Il neo Presidente del Consiglio ha parlato di coesione sociale. Ma se vogliamo essere seri dobbiamo dire che riformare la legge di acquisizione della cittadinanza, rendendola più inclusiva per le centinaia di migliaia di giovani in attesa di un riconoscimento formale di quello che già sono – italiani – è uno dei pilastri su cui dobbiamo edificare questa coesione

di Geri Ballo

Da giorni i quotidiani stilano elenchi con le tematiche più urgenti che il Governo Draghi dovrà affrontare. Fa capolino qua e là – sempre molto timidamente, casomai rischiasse di far traballare l’incantesimo che tiene unite persone e posizioni politiche così diverse – il tema della riforma della cittadinanza. La sensazione è che anche stavolta “l’Italia abbia altre urgenze e priorità”. Anzi, diciamola tutta, ora che la Lega è in maggioranza, la riforma non è nemmeno un puntino lontano nell’orizzonte.

Eppure chiedere con decisione che una riforma della cittadinanza venga discussa e votata in Parlamento è un servizio reso all’Italia tutta. E anche se nel discorso programmatico tenuto in Parlamento il Presidente del Consiglio Mario Draghi non ha menzionato questo tema, il fil rouge che lega gli interventi da lui prospettati è chiaro: sguardo lungo sul futuro e non ripiegamento su benefit elettorali momentanei; riforme di sistema analizzate e progettate in modo da ottenere risultati complessivi e non parziali, lacunosi e storpi; attenzione alle piattaforme programmatiche elaborate da quella “prossima generazione europea” a cui intestiamo il fiume di euro in arrivo in Italia e che sarebbe più cinico che mai ignorare quanto a temi posti con forza e chiarezza. Tra questi temi c’è la necessità di tornare a mettere al centro i diritti e la giustizia sociale. Una generazione cresciuta nella precarietà più destabilizzante e spesso intrappolata nell’imbuto sempre più stretto tra povertà e riscatto sociale sente sulla propria pelle che senza passare da lì non si arriva alle parole d’ordine del Primo Ministro: coesione sociale.

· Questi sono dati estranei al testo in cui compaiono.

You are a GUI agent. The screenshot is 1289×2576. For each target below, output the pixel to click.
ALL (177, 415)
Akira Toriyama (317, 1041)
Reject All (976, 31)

Se vogliamo essere seri dobbiamo dire che riformare la legge di acquisizione della cittadinanza, rendendola più inclusiva per le centinaia di migliaia di giovani in attesa di un riconoscimento formale di quello che già sono – italiani – è uno dei pilastri su cui dobbiamo edificare la coesione sociale di questo Paese.

Quella della cittadinanza è una riforma necessaria innanzitutto perché è urgente sanare la condizione di diritti negati in cui vivono circa un milione di italiani, nati e/o cresciuti qui ma trattati da stranieri a ogni passo della loro vita e spinti alla marginalità dal proprio Paese. Si tratta di una riforma a costo zero, con l’enorme pregio di liberare energie preziose per l’Italia, che sicuramente contribuirebbero a migliorare il nostro Paese. Energie che oggi imbrigliamo in insensate e deleterie procedure burocratiche che costringono i giovani figli di immigrati a scelte al ribasso invece di lasciarli liberi di spiccare il volo portando beneficio all’intera collettività. Come possono farlo se la loro priorità per non venire deportati fuori dal Paese che li ha visti nascere e crescere dev’essere quella di mantenere un permesso di soggiorno legato esclusivamente al reddito? Quale persona in queste condizioni sceglierebbe ad esempio di fare impresa puntando sul proprio talento o rischiare su un progetto di lavoro innovativo mettendo a frutto la propria formazione (che in Italia paghiamo tutti attraverso le tasse, investendo quindi su ogni giovane), invece di ripiegare su lavori meno qualificati ma adatti a rinnovare il permesso di soggiorno? A scanso di equivoci, una parte lo fa lo stesso, al prezzo di enormi sacrifici, ma tanti altri non riescono a realizzarsi soprattutto per colpa delle condizioni di svantaggio in cui vengono messi e lasciati.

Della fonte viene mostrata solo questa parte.